Stored data
================================

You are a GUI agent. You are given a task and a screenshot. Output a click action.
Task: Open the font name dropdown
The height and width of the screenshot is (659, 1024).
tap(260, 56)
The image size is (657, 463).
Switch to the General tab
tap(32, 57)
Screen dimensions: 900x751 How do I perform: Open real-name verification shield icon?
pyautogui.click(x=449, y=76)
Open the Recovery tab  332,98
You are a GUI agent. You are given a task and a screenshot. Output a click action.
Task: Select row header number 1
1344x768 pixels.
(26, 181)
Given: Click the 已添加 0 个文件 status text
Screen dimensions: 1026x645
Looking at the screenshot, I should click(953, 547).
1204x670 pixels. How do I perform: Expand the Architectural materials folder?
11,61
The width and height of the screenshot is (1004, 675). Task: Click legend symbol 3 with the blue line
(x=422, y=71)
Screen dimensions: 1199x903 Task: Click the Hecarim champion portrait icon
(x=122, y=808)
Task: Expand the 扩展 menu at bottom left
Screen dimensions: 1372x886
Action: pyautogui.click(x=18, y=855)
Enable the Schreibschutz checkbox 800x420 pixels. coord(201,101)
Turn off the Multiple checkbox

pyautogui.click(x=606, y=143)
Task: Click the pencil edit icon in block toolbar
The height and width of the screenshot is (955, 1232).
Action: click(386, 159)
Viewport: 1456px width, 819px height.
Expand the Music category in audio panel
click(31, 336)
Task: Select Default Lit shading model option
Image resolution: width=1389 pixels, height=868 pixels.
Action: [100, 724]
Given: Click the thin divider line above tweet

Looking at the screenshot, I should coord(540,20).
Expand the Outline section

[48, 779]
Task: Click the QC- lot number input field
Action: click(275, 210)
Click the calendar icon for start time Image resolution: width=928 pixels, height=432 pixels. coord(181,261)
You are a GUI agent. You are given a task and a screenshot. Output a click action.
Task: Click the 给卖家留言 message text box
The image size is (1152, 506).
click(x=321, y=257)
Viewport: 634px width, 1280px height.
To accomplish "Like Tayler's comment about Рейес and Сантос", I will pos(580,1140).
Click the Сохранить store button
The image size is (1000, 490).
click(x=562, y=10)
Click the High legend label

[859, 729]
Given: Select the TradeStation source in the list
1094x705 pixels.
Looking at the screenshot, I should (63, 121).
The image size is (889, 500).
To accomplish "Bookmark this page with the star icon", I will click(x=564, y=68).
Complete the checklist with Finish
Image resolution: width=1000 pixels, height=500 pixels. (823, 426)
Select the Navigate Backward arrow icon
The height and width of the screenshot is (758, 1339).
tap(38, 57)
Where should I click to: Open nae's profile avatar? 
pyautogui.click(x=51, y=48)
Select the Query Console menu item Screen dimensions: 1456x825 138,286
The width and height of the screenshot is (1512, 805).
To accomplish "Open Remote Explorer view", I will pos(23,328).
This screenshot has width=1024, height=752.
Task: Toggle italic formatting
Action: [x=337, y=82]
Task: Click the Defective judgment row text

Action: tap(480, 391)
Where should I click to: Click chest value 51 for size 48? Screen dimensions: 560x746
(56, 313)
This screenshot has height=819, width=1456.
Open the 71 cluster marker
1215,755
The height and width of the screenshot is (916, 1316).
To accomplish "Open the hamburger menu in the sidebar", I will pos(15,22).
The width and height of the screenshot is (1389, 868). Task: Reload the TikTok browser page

================================

### Task prompt:
Reproduce every line of the material above without changing anything.

### Full response:
You are a GUI agent. You are given a task and a screenshot. Output a click action.
Task: Open the font name dropdown
The height and width of the screenshot is (659, 1024).
tap(260, 56)
The image size is (657, 463).
Switch to the General tab
tap(32, 57)
Screen dimensions: 900x751 How do I perform: Open real-name verification shield icon?
pyautogui.click(x=449, y=76)
Open the Recovery tab  332,98
You are a GUI agent. You are given a task and a screenshot. Output a click action.
Task: Select row header number 1
1344x768 pixels.
(26, 181)
Given: Click the 已添加 0 个文件 status text
Screen dimensions: 1026x645
Looking at the screenshot, I should click(953, 547).
1204x670 pixels. How do I perform: Expand the Architectural materials folder?
11,61
The width and height of the screenshot is (1004, 675). Task: Click legend symbol 3 with the blue line
(x=422, y=71)
Screen dimensions: 1199x903 Task: Click the Hecarim champion portrait icon
(x=122, y=808)
Task: Expand the 扩展 menu at bottom left
Screen dimensions: 1372x886
Action: pyautogui.click(x=18, y=855)
Enable the Schreibschutz checkbox 800x420 pixels. coord(201,101)
Turn off the Multiple checkbox

pyautogui.click(x=606, y=143)
Task: Click the pencil edit icon in block toolbar
The height and width of the screenshot is (955, 1232).
Action: click(386, 159)
Viewport: 1456px width, 819px height.
Expand the Music category in audio panel
click(31, 336)
Task: Select Default Lit shading model option
Image resolution: width=1389 pixels, height=868 pixels.
Action: [100, 724]
Given: Click the thin divider line above tweet

Looking at the screenshot, I should coord(540,20).
Expand the Outline section

[48, 779]
Task: Click the QC- lot number input field
Action: click(275, 210)
Click the calendar icon for start time Image resolution: width=928 pixels, height=432 pixels. coord(181,261)
You are a GUI agent. You are given a task and a screenshot. Output a click action.
Task: Click the 给卖家留言 message text box
The image size is (1152, 506).
click(x=321, y=257)
Viewport: 634px width, 1280px height.
To accomplish "Like Tayler's comment about Рейес and Сантос", I will pos(580,1140).
Click the Сохранить store button
The image size is (1000, 490).
click(x=562, y=10)
Click the High legend label

[859, 729]
Given: Select the TradeStation source in the list
1094x705 pixels.
Looking at the screenshot, I should (63, 121).
The image size is (889, 500).
To accomplish "Bookmark this page with the star icon", I will click(x=564, y=68).
Complete the checklist with Finish
Image resolution: width=1000 pixels, height=500 pixels. (823, 426)
Select the Navigate Backward arrow icon
The height and width of the screenshot is (758, 1339).
tap(38, 57)
Where should I click to: Open nae's profile avatar? 
pyautogui.click(x=51, y=48)
Select the Query Console menu item Screen dimensions: 1456x825 138,286
The width and height of the screenshot is (1512, 805).
To accomplish "Open Remote Explorer view", I will pos(23,328).
This screenshot has width=1024, height=752.
Task: Toggle italic formatting
Action: [x=337, y=82]
Task: Click the Defective judgment row text

Action: tap(480, 391)
Where should I click to: Click chest value 51 for size 48? Screen dimensions: 560x746
(56, 313)
This screenshot has height=819, width=1456.
Open the 71 cluster marker
1215,755
The height and width of the screenshot is (916, 1316).
To accomplish "Open the hamburger menu in the sidebar", I will pos(15,22).
The width and height of the screenshot is (1389, 868). Task: Reload the TikTok browser page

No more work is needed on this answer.